==== Data provided ====
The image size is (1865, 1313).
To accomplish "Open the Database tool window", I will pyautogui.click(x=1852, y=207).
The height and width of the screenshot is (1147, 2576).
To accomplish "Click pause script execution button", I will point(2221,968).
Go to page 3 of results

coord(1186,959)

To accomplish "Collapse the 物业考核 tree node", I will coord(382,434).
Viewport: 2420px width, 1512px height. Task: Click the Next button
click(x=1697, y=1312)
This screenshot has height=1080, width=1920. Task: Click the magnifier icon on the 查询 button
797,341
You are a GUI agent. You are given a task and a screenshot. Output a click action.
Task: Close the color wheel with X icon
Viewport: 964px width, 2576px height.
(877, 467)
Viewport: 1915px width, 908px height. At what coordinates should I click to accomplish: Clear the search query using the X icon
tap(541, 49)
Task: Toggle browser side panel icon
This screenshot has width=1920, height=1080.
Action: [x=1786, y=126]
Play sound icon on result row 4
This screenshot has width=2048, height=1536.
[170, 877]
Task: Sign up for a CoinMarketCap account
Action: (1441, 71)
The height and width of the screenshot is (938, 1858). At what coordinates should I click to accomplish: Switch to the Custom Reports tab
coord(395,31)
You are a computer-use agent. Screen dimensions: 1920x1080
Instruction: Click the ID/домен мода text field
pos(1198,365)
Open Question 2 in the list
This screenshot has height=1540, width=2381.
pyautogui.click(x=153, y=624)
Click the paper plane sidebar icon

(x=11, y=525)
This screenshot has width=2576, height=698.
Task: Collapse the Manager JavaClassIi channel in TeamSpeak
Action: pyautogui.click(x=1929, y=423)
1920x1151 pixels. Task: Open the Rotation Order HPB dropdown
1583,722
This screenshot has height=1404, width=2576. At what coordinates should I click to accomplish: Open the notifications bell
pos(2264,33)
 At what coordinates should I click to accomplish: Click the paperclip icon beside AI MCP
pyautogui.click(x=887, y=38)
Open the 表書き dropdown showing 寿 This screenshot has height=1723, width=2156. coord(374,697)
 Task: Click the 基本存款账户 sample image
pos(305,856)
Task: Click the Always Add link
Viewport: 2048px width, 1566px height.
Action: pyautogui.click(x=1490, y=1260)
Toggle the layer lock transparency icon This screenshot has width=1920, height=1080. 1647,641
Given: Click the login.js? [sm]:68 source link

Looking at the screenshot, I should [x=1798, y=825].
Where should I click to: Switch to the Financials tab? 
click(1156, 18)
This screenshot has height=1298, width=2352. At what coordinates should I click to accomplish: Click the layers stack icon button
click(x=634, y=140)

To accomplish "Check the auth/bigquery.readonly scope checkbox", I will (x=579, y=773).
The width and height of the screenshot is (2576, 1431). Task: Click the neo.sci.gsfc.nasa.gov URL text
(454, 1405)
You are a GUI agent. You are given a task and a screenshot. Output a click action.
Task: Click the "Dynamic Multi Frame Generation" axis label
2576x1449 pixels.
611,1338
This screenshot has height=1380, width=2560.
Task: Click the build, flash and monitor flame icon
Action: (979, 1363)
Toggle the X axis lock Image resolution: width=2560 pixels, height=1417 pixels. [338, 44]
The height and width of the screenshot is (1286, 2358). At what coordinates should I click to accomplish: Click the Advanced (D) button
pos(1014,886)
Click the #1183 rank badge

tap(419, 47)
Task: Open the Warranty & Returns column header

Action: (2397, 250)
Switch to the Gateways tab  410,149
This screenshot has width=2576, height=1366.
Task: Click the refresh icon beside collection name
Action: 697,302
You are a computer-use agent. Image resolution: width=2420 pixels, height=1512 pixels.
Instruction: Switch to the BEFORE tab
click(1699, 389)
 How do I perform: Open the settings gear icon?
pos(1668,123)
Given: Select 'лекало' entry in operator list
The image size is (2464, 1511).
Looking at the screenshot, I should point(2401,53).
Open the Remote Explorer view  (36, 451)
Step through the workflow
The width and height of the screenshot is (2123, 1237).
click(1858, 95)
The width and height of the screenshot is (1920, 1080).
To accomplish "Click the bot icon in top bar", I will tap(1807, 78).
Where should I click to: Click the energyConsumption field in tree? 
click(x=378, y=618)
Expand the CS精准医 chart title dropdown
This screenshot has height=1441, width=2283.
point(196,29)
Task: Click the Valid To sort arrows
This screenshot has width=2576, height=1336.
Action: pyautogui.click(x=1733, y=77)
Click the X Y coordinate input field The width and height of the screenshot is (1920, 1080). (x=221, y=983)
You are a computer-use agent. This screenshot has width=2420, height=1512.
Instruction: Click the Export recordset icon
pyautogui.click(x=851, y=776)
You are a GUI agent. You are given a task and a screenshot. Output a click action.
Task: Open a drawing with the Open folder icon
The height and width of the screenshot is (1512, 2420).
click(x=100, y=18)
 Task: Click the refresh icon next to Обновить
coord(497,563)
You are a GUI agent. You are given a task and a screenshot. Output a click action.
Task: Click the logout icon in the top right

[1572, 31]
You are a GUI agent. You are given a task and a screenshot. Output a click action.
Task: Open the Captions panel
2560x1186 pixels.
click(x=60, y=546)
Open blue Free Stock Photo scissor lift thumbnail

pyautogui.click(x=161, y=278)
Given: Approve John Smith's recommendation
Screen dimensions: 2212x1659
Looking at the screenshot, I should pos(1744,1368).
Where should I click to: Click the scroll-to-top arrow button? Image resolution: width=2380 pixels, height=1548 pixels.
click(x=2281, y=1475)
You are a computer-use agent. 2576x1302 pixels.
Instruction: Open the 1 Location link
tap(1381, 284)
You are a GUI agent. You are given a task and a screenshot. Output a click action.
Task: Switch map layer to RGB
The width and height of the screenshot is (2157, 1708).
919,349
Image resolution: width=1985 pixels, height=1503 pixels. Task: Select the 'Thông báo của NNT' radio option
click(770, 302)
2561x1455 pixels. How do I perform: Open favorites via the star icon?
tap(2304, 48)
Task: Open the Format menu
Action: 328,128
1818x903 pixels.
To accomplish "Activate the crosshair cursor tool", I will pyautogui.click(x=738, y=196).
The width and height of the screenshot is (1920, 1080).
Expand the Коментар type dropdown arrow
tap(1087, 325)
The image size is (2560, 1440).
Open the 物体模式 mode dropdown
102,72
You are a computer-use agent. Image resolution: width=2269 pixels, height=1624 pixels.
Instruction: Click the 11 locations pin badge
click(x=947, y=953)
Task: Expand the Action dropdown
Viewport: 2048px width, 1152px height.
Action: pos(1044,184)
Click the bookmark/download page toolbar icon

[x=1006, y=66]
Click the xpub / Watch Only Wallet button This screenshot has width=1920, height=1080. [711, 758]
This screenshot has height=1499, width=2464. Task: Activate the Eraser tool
====
» Task
Where a line in the entries holds "will", copy that line.

» The completed task
To accomplish "Open the Database tool window", I will pyautogui.click(x=1852, y=207).
To accomplish "Click pause script execution button", I will point(2221,968).
To accomplish "Collapse the 物业考核 tree node", I will coord(382,434).
To accomplish "Check the auth/bigquery.readonly scope checkbox", I will (x=579, y=773).
To accomplish "Click the bot icon in top bar", I will tap(1807, 78).
To accomplish "Activate the crosshair cursor tool", I will pyautogui.click(x=738, y=196).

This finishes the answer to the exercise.